--- Data for this task Enclosed Below ---

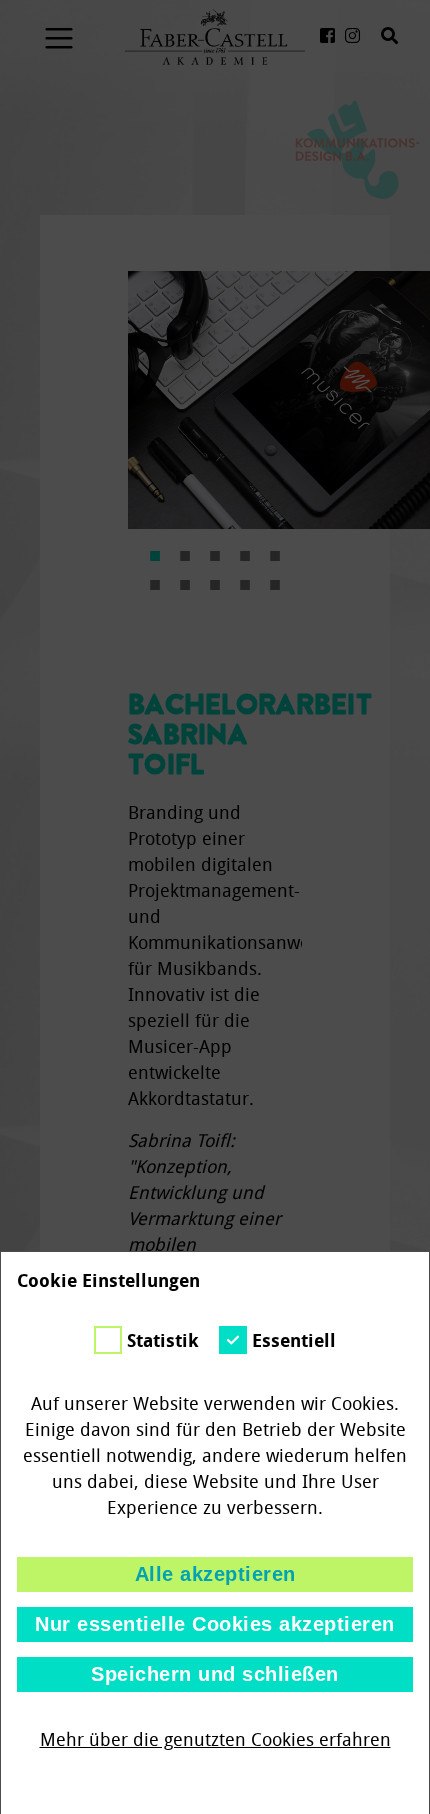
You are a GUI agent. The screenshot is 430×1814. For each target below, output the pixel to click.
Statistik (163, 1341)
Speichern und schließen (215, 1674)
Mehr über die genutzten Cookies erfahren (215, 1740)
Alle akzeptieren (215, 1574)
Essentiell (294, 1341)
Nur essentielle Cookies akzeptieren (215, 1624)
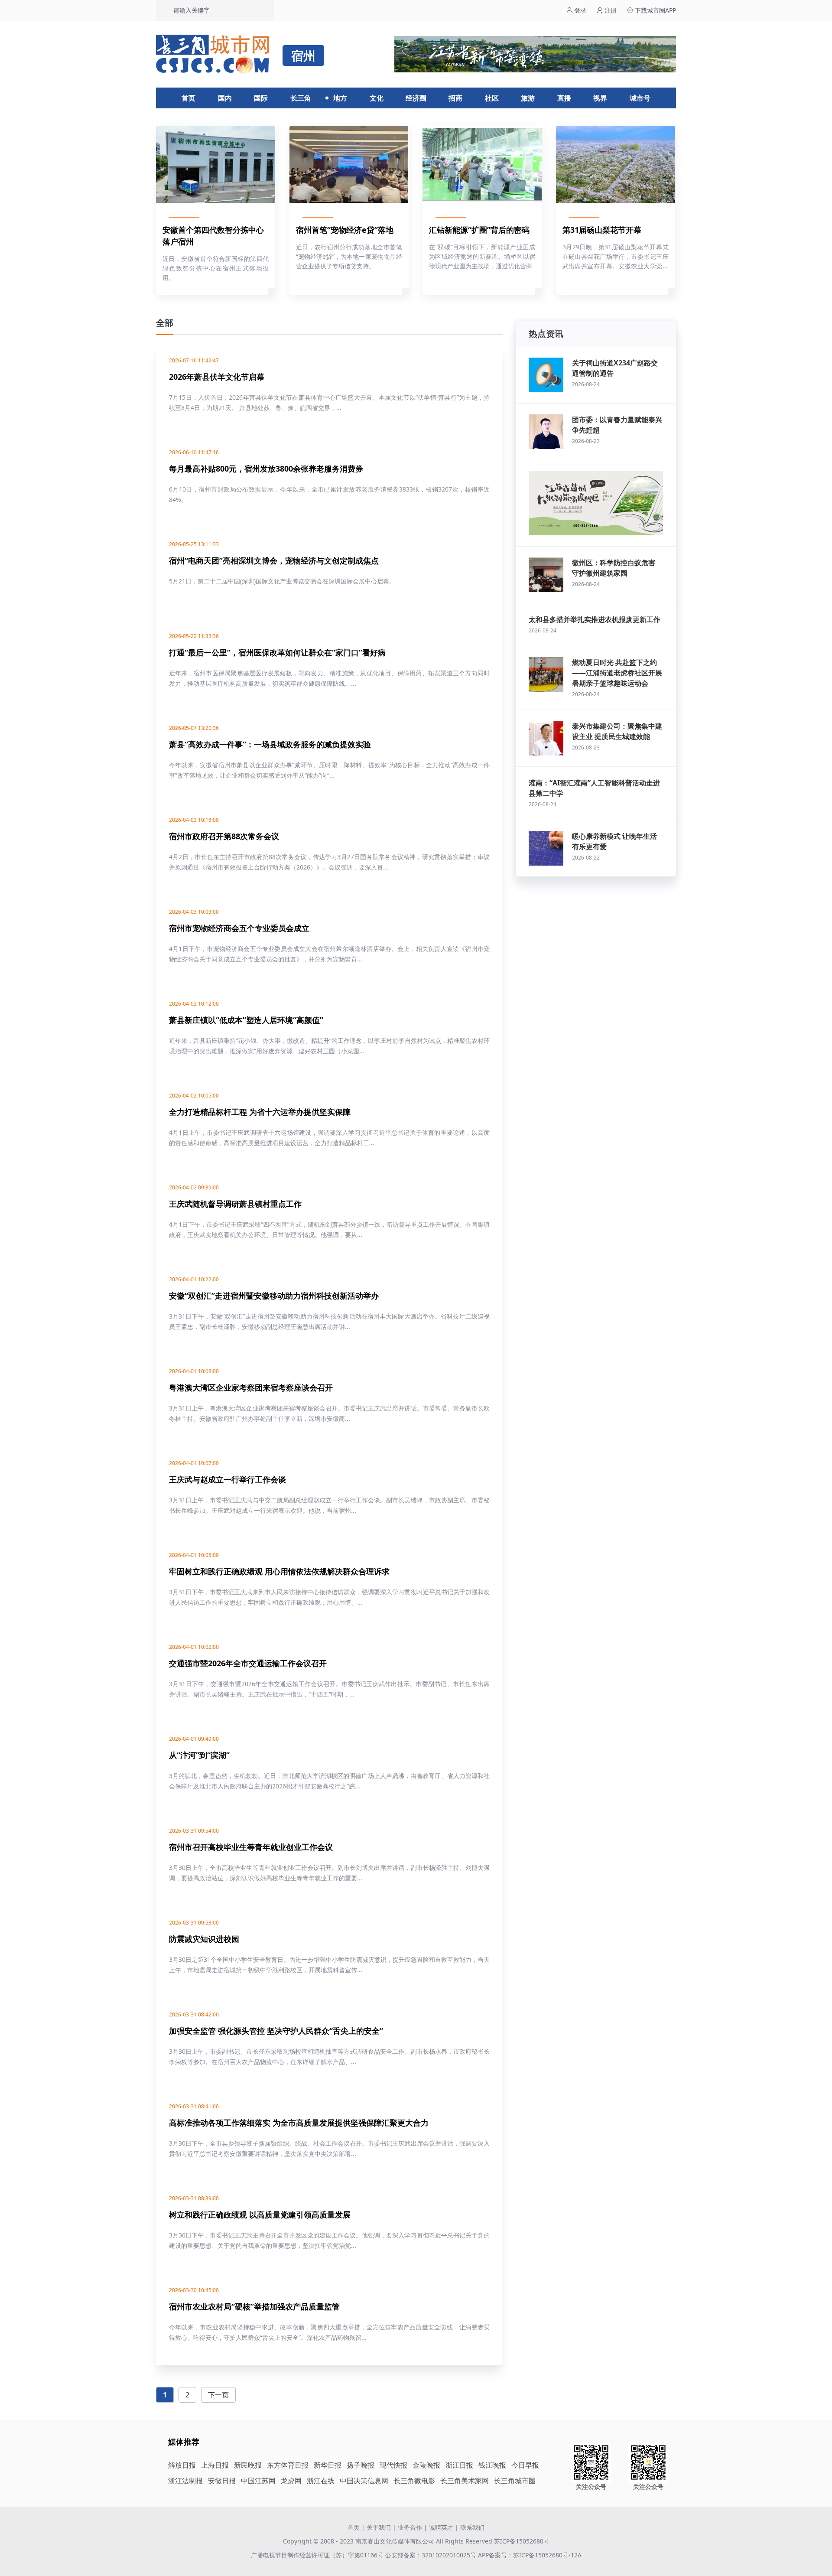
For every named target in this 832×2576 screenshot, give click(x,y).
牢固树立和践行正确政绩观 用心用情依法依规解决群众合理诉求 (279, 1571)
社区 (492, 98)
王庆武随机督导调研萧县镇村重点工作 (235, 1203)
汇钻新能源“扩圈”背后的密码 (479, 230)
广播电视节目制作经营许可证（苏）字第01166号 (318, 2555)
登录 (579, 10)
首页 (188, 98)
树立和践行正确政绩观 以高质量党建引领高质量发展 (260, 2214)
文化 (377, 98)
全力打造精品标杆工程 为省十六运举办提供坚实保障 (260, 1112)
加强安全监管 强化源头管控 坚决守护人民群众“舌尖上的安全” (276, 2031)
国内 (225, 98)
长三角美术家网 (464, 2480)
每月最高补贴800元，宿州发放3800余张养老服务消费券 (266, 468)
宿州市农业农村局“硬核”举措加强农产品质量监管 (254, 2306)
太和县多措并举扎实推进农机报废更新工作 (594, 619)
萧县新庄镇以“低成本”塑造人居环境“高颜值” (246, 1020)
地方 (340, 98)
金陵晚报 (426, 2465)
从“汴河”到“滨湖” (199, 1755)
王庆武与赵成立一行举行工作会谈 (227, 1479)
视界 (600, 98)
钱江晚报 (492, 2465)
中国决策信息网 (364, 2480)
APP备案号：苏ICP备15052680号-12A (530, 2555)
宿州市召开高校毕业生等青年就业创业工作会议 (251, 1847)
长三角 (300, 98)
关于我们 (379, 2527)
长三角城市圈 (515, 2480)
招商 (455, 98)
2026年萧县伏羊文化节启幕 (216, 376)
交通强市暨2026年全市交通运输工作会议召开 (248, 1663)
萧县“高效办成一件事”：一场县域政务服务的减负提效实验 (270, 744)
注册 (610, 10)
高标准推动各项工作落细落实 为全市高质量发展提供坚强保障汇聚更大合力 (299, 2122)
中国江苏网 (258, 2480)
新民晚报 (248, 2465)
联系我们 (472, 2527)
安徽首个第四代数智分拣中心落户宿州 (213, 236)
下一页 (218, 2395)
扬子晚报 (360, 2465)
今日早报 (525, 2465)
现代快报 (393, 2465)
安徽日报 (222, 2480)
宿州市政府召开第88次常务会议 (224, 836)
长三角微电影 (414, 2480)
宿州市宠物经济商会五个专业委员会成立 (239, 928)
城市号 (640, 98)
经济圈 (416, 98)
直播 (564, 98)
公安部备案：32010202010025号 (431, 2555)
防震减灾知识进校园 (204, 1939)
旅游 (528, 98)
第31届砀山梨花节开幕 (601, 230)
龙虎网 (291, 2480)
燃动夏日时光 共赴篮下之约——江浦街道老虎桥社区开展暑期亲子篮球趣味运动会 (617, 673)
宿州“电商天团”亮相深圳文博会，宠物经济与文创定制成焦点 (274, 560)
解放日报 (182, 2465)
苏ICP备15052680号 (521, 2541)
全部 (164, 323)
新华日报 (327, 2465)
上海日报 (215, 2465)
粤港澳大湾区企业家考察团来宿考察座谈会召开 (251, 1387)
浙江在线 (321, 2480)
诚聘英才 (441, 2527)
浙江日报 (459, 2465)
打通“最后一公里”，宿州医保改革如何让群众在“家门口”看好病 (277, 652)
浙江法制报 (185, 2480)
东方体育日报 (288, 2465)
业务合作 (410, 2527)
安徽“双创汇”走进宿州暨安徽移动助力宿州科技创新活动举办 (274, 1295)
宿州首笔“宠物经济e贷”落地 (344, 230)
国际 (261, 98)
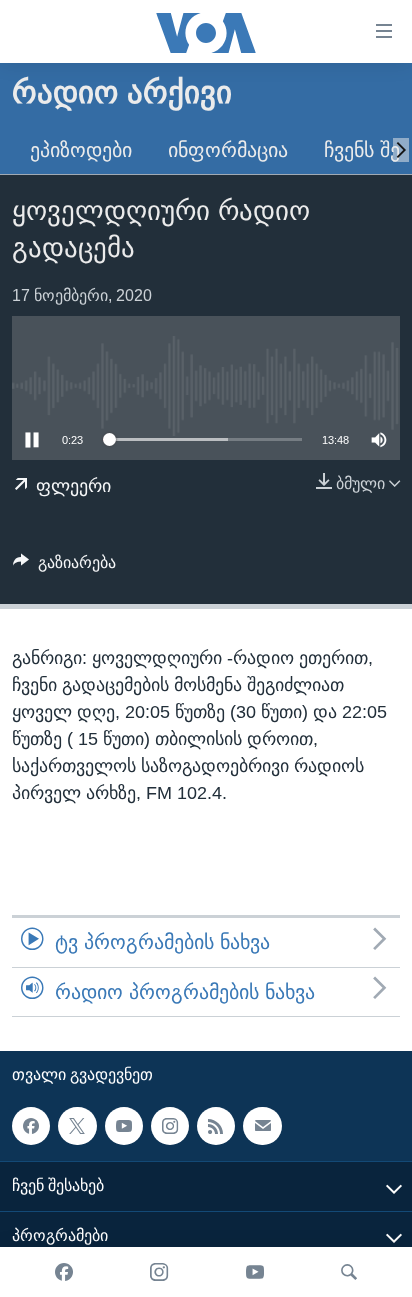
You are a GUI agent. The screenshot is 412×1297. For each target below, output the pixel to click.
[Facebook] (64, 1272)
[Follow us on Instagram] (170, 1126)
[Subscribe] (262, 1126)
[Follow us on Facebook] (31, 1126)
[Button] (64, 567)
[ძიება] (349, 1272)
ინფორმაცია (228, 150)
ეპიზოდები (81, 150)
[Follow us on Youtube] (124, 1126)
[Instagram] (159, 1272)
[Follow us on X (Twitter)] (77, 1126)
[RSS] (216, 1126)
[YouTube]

--- End of Enclosed Data for this task ---

* _The task_
Every word of the data should be reproduced exactly; please omit any pictures.

* _Result_
You are a GUI agent. The screenshot is 430×1814. For each target below, output the pixel to click.
Statistik (163, 1341)
Speichern und schließen (215, 1674)
Mehr über die genutzten Cookies erfahren (215, 1740)
Alle akzeptieren (215, 1574)
Essentiell (294, 1341)
Nur essentielle Cookies akzeptieren (215, 1624)
For every named target in this 832×2576 screenshot, give click(x,y).
牢固树立和践行正确政绩观 用心用情依法依规解决群众合理诉求 (279, 1571)
社区 (492, 98)
王庆武随机督导调研萧县镇村重点工作 (235, 1203)
汇钻新能源“扩圈”背后的密码 (479, 230)
广播电视节目制作经营许可证（苏）字第01166号 (318, 2555)
登录 (579, 10)
首页 (188, 98)
树立和践行正确政绩观 以高质量党建引领高质量发展 (260, 2214)
文化 (377, 98)
全力打造精品标杆工程 为省十六运举办提供坚实保障 (260, 1112)
加强安全监管 强化源头管控 坚决守护人民群众“舌尖上的安全” (276, 2031)
国内 (225, 98)
长三角美术家网 (464, 2480)
每月最高补贴800元，宿州发放3800余张养老服务消费券 (266, 468)
宿州市农业农村局“硬核”举措加强农产品质量监管 (254, 2306)
太和县多措并举扎实推进农机报废更新工作 (594, 619)
萧县新庄镇以“低成本”塑造人居环境“高颜值” (246, 1020)
地方 (340, 98)
金陵晚报 (426, 2465)
从“汴河”到“滨湖” (199, 1755)
王庆武与赵成立一行举行工作会谈 (227, 1479)
视界 (600, 98)
钱江晚报 (492, 2465)
中国决策信息网 (364, 2480)
APP备案号：苏ICP备15052680号-12A (530, 2555)
宿州市召开高校毕业生等青年就业创业工作会议 (251, 1847)
长三角 (300, 98)
关于我们 (379, 2527)
长三角城市圈 (515, 2480)
招商 (455, 98)
2026年萧县伏羊文化节启幕 (216, 376)
交通强市暨2026年全市交通运输工作会议召开 (248, 1663)
萧县“高效办成一件事”：一场县域政务服务的减负提效实验 (270, 744)
注册 (610, 10)
高标准推动各项工作落细落实 为全市高质量发展提供坚强保障汇聚更大合力 (299, 2122)
中国江苏网 (258, 2480)
新民晚报 (248, 2465)
联系我们 (472, 2527)
安徽首个第四代数智分拣中心落户宿州 (213, 236)
下一页 (218, 2395)
扬子晚报 (360, 2465)
今日早报 (525, 2465)
现代快报 (393, 2465)
安徽日报 (222, 2480)
宿州市政府召开第88次常务会议 (224, 836)
长三角微电影 (414, 2480)
宿州市宠物经济商会五个专业委员会成立 (239, 928)
城市号 (640, 98)
经济圈 (416, 98)
直播 (564, 98)
公安部备案：32010202010025号 (431, 2555)
防震减灾知识进校园 (204, 1939)
旅游 (528, 98)
第31届砀山梨花节开幕 (601, 230)
龙虎网 (291, 2480)
燃动夏日时光 共赴篮下之约——江浦街道老虎桥社区开展暑期亲子篮球趣味运动会 (617, 673)
宿州“电商天团”亮相深圳文博会，宠物经济与文创定制成焦点 (274, 560)
解放日报 (182, 2465)
苏ICP备15052680号 (521, 2541)
全部 (164, 323)
新华日报 (327, 2465)
上海日报 (215, 2465)
粤港澳大湾区企业家考察团来宿考察座谈会召开 (251, 1387)
浙江在线 (321, 2480)
诚聘英才 (441, 2527)
浙江日报 (459, 2465)
打通“最后一公里”，宿州医保改革如何让群众在“家门口”看好病 (277, 652)
浙江法制报 (185, 2480)
东方体育日报 (288, 2465)
业务合作 (410, 2527)
安徽“双创汇”走进宿州暨安徽移动助力宿州科技创新活动举办 (274, 1295)
宿州首笔“宠物经济e贷”落地 (344, 230)
国际 (261, 98)
You are a GUI agent. The screenshot is 412×1297. For each target below, output the pixel to click.
[Facebook] (64, 1272)
[Follow us on Instagram] (170, 1126)
[Subscribe] (262, 1126)
[Follow us on Facebook] (31, 1126)
[Button] (64, 567)
[ძიება] (349, 1272)
ინფორმაცია (228, 150)
ეპიზოდები (81, 150)
[Follow us on Youtube] (124, 1126)
[Instagram] (159, 1272)
[Follow us on X (Twitter)] (77, 1126)
[RSS] (216, 1126)
[YouTube]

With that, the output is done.